**Your task:**
After reading the data, copy it out in full and exactly.

**Dataset excerpts:**

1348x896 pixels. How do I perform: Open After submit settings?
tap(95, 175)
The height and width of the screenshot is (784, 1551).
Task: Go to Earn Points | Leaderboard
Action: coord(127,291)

**Result of the task:**
1348x896 pixels. How do I perform: Open After submit settings?
tap(95, 175)
The height and width of the screenshot is (784, 1551).
Task: Go to Earn Points | Leaderboard
Action: coord(127,291)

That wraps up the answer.